### Goal of the exercise
Check every line below for the string "computer". Copy the ones that have it.

====== Source material ======

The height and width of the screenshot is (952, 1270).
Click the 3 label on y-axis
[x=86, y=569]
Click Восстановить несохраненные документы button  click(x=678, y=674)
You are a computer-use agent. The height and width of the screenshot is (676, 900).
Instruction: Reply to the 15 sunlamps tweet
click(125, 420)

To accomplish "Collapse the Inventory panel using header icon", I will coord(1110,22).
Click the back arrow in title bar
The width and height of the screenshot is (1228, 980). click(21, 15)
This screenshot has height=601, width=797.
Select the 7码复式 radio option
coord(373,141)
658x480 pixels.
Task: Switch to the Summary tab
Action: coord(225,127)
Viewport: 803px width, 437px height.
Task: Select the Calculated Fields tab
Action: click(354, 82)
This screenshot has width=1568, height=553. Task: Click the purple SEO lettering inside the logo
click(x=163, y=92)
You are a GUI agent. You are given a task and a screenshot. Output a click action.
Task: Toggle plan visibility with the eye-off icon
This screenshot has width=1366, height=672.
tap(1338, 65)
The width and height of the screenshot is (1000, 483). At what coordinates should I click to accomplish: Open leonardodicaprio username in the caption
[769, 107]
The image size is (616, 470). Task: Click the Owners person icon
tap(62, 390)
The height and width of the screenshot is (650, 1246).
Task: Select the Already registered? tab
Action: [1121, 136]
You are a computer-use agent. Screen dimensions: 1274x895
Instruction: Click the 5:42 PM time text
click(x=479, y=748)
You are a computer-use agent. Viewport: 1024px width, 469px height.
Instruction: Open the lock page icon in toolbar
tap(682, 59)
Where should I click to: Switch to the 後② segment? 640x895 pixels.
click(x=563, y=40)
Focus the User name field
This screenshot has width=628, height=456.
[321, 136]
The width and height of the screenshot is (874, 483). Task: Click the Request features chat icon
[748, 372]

======

### Solved problem
You are a computer-use agent. The height and width of the screenshot is (676, 900).
You are a computer-use agent. Screen dimensions: 1274x895
You are a computer-use agent. Viewport: 1024px width, 469px height.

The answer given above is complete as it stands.